Chemical attack in London...

I like London, the food is great, the transport is good, I love the history and the museums. It's just a shame that we let it go and it's not the same place it was 25 years ago.
We didn't let it go. London in the late 90's was a bit **** other than the nightclubs.

The food is better than ever, TFL tubes are particularly good now and the trains have improved massively. I felt more unsafe in Brixton back then than I have recently.

And the old Wembley Stadium was awful, I remember seeing Oasis there and the facilities were so poor people were ******* in the sinks

Unfortunately the wealth gap has only grown wider. London is a place I would love to live if I was a millionaire. Not so much if I was on the breadline.
 
I need a badge.

Have to say, racism or not, my mind jumped to that. Not sure if it's because we hear about it more when it is someone from that background or its genuinely a correlation. But it's what I thought.
You'd sound like less of a total douche if you just said "I bet it was a darkie and I was right" instead of fannying around with this coy 'just saying' BS.
 
You'd sound like less of a total douche if you just said "I bet it was a darkie and I was right" instead of fannying around with this coy 'just saying' BS.
I'm not really sure what else you want me to say?

Yes. I saw the attack, and when it became clear that the victim (a woman) was the attacked and the attacker (a man) was known to them?
Yes. That's what I thought by default.
 
I'm not really sure what else you want me to say?
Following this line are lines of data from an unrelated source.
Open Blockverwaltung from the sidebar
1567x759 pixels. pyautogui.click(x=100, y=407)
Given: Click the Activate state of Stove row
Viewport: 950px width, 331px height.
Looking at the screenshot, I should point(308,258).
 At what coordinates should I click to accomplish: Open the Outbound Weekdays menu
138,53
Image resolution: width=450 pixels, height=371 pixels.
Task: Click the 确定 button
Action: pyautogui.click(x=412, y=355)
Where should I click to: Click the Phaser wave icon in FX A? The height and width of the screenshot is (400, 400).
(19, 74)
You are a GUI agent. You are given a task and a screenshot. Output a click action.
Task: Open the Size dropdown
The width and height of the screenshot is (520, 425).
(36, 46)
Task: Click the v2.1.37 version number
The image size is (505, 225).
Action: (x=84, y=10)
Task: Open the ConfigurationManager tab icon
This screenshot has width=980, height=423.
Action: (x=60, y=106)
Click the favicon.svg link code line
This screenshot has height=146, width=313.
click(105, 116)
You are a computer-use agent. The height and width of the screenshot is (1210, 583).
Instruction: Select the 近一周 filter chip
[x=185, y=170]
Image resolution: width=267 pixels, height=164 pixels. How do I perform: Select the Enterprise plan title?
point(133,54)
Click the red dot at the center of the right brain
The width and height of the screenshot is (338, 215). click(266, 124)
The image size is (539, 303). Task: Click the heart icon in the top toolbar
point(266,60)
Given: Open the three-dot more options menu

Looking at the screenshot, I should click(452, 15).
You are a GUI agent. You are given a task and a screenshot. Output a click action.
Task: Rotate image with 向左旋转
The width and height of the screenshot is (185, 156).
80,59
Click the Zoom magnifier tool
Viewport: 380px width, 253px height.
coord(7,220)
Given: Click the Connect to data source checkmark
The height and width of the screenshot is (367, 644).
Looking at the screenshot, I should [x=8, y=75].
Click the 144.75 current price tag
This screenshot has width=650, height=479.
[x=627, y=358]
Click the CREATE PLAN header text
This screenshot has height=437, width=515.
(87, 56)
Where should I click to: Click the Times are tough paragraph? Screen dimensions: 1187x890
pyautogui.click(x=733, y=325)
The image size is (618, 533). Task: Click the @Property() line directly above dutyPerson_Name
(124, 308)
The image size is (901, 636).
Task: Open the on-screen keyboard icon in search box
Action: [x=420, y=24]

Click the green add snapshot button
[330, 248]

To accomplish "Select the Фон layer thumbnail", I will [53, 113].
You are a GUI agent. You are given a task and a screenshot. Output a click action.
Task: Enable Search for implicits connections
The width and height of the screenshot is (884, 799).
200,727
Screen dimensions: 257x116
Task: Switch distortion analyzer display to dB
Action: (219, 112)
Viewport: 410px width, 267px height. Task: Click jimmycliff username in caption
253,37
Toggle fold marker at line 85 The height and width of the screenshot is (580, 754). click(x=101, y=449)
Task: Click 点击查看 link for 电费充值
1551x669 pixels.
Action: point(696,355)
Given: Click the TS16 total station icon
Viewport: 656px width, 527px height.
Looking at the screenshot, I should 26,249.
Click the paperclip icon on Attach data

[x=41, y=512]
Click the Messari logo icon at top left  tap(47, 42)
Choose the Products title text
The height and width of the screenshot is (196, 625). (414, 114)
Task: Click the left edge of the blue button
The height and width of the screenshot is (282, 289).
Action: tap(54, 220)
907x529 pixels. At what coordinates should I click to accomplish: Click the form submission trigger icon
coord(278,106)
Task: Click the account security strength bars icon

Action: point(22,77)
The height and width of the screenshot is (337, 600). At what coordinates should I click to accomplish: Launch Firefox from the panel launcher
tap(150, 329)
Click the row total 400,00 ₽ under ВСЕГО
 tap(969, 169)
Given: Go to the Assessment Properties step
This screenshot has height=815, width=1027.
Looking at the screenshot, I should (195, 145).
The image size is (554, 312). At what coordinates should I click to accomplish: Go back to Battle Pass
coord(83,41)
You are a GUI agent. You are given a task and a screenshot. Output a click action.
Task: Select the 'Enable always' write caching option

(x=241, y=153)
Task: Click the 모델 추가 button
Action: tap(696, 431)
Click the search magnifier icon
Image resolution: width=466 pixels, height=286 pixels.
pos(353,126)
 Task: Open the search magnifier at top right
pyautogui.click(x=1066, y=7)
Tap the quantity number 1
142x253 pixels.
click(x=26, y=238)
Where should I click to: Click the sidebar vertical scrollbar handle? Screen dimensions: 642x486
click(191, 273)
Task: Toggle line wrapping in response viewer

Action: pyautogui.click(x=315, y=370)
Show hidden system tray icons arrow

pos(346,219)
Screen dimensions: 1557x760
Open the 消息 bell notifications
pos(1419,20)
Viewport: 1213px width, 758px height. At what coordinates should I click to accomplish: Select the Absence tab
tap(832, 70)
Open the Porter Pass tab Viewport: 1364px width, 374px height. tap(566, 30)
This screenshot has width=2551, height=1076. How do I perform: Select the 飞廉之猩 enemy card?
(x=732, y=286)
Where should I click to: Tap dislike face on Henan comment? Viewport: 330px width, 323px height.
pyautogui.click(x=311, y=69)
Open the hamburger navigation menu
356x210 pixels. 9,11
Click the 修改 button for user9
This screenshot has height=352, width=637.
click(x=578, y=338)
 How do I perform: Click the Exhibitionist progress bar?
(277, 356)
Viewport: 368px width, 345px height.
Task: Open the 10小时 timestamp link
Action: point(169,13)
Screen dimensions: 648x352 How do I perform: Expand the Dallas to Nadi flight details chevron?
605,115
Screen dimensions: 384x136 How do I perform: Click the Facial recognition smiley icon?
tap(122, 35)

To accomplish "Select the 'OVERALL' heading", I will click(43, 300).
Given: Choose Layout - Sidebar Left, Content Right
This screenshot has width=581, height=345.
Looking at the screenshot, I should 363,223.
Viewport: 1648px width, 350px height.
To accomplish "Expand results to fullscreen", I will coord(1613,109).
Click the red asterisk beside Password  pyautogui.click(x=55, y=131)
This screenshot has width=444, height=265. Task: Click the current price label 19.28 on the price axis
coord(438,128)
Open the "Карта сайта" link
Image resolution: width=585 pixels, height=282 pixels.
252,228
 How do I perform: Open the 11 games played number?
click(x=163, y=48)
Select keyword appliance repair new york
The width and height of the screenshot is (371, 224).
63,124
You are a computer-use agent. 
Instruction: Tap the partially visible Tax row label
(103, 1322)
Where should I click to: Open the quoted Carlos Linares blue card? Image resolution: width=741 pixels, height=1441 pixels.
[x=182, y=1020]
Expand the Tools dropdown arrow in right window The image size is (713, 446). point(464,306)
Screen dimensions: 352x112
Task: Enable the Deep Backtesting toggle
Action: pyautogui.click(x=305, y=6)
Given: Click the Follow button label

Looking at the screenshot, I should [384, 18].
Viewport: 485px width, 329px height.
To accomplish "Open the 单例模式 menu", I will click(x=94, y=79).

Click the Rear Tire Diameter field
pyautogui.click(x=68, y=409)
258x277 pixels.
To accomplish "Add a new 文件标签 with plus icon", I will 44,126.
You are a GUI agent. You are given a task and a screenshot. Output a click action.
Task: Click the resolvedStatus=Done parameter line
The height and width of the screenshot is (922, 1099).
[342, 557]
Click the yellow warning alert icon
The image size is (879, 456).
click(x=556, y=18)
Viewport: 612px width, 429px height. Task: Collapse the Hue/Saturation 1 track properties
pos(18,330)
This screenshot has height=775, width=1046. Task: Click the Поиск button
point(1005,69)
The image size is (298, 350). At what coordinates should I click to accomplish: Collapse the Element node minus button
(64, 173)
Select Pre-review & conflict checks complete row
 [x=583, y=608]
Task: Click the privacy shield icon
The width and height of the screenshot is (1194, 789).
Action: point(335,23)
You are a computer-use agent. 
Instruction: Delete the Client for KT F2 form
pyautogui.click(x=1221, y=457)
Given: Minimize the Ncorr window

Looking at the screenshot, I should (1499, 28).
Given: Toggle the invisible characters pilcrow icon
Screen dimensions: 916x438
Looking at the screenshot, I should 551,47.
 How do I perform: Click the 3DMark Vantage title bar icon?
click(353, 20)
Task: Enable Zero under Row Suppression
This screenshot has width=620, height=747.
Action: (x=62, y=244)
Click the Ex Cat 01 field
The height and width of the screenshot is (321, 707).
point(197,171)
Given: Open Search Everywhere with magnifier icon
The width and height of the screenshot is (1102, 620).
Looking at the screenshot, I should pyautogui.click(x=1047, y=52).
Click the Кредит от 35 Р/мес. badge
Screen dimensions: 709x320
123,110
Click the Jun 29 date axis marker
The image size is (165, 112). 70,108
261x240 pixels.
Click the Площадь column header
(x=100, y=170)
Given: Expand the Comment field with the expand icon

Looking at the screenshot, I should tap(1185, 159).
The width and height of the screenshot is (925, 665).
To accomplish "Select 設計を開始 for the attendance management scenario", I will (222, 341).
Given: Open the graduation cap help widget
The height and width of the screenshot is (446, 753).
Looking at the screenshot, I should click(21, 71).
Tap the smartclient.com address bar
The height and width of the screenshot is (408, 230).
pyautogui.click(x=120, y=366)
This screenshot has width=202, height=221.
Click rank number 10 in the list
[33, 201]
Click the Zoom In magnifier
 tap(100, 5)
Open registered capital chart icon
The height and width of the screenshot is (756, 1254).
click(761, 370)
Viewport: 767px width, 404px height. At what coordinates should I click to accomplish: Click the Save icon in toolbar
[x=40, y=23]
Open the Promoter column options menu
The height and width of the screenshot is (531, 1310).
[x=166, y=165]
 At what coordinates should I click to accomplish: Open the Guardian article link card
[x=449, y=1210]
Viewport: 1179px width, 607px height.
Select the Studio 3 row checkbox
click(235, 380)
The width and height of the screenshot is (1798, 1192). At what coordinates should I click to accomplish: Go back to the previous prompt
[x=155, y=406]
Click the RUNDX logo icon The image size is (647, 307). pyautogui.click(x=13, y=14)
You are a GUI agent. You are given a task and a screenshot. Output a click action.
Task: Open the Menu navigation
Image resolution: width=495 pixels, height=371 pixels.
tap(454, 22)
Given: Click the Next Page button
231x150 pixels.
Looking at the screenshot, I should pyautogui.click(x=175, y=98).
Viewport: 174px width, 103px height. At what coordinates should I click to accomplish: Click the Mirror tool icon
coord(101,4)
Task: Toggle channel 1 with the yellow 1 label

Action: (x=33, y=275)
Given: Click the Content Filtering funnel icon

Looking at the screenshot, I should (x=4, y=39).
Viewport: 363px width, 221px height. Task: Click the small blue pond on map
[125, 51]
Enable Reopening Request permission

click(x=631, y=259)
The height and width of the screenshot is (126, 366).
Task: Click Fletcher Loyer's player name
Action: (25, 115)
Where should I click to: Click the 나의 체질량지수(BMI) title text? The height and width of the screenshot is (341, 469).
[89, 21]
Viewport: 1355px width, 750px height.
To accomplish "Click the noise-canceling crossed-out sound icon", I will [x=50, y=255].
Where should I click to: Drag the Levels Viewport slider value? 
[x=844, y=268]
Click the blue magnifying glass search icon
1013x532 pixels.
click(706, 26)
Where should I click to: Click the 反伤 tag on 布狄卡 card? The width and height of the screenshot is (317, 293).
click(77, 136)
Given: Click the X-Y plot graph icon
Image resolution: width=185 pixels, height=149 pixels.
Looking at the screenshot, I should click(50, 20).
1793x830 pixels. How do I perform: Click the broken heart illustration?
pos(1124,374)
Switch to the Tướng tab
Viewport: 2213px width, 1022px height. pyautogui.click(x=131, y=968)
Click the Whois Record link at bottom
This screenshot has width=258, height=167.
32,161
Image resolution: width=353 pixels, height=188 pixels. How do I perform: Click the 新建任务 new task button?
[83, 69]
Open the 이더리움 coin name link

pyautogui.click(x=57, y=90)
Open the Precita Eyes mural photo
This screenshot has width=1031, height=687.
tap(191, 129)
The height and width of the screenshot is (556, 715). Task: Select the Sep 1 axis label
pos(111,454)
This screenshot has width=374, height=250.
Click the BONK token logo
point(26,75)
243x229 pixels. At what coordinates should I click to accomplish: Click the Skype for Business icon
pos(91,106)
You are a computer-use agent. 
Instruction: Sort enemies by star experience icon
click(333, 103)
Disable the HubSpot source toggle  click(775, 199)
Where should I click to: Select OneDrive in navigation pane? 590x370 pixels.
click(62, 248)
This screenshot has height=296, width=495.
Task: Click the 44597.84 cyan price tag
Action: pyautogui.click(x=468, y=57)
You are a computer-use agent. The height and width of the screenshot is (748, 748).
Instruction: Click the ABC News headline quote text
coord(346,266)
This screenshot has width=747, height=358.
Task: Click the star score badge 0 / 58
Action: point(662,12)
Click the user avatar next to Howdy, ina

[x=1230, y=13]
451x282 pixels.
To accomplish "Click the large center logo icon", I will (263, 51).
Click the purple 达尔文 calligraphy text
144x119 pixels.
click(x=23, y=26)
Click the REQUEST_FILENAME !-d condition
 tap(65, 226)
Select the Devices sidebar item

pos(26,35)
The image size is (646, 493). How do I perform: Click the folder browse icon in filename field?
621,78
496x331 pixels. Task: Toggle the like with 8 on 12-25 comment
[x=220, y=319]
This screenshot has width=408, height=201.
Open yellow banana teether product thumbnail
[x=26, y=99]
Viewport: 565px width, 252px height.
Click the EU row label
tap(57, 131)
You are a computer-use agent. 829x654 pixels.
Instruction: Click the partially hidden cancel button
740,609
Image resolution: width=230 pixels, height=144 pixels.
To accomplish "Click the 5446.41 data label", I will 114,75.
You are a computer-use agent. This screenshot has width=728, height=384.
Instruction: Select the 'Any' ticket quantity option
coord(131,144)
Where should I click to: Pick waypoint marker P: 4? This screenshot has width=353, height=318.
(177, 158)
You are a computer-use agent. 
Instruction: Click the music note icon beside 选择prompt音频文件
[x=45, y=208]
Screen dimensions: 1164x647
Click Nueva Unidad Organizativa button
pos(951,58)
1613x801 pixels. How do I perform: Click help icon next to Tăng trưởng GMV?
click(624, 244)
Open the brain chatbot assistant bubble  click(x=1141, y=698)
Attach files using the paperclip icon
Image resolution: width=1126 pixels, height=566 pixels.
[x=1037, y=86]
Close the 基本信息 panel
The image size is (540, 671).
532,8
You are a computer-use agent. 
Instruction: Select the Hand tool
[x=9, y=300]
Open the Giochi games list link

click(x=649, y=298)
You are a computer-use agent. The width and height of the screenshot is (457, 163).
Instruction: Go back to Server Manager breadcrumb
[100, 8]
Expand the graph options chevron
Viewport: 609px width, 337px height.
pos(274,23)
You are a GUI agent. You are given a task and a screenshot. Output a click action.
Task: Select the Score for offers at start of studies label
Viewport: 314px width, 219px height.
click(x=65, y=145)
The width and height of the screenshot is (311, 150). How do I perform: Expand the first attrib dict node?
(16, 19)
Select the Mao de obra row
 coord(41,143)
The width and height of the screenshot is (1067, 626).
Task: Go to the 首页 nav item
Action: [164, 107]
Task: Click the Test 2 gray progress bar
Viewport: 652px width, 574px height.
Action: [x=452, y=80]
Yes. I saw the attack, and when it became clear that the victim (a woman) was the attacked and the attacker (a man) was known to them?
Yes. That's what I thought by default.

It's like Dai with a box of matches in the nineteen seventies. ;)
 
There is a common understanding of acid attacks in the UK that goes something like this: the attacker is male; the victim female. Both are South Asian, and the violence has something to do with the man’s so-called ‘honour'.
But the most comprehensive set of data yet on acid attacks in London paints a different picture.
Statistics released by London’s Metropolitan Police to the BBC provide a breakdown of every recorded acid attack over a 15-year period by age, gender, ethnicity, borough, hate crime and outcome. It’s the fullest picture yet of the capital’s suspects and victims.
The findings include:
  • The suspect was male 74% of the time and victim was male 67% of the time
  • Just 6% of suspects were Asian
  • Only one so-called ‘honour’ attack was recorded in 15 years
  • Four out of five violent offences never reached trial
The figures appear to contradict a belief that a relative majority of acid attacks involve the South Asian diaspora.
“Definitely not,” said Detective Superintendent Mike West, the Metropolitan police lead on acid attacks, who has reviewed the figures. “That does not ring true. It’s very mixed from various religions, backgrounds, different victims, different offenders.”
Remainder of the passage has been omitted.